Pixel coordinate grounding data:
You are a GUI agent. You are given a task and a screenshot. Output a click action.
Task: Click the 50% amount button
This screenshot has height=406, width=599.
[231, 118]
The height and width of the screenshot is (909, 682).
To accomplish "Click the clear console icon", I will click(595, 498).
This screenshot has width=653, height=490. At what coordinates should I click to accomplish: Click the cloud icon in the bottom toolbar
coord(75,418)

Task objective:
A faithful, word-for-word transcription of the data above is required.

Expected answer:
You are a GUI agent. You are given a task and a screenshot. Output a click action.
Task: Click the 50% amount button
This screenshot has height=406, width=599.
[231, 118]
The height and width of the screenshot is (909, 682).
To accomplish "Click the clear console icon", I will click(595, 498).
This screenshot has width=653, height=490. At what coordinates should I click to accomplish: Click the cloud icon in the bottom toolbar
coord(75,418)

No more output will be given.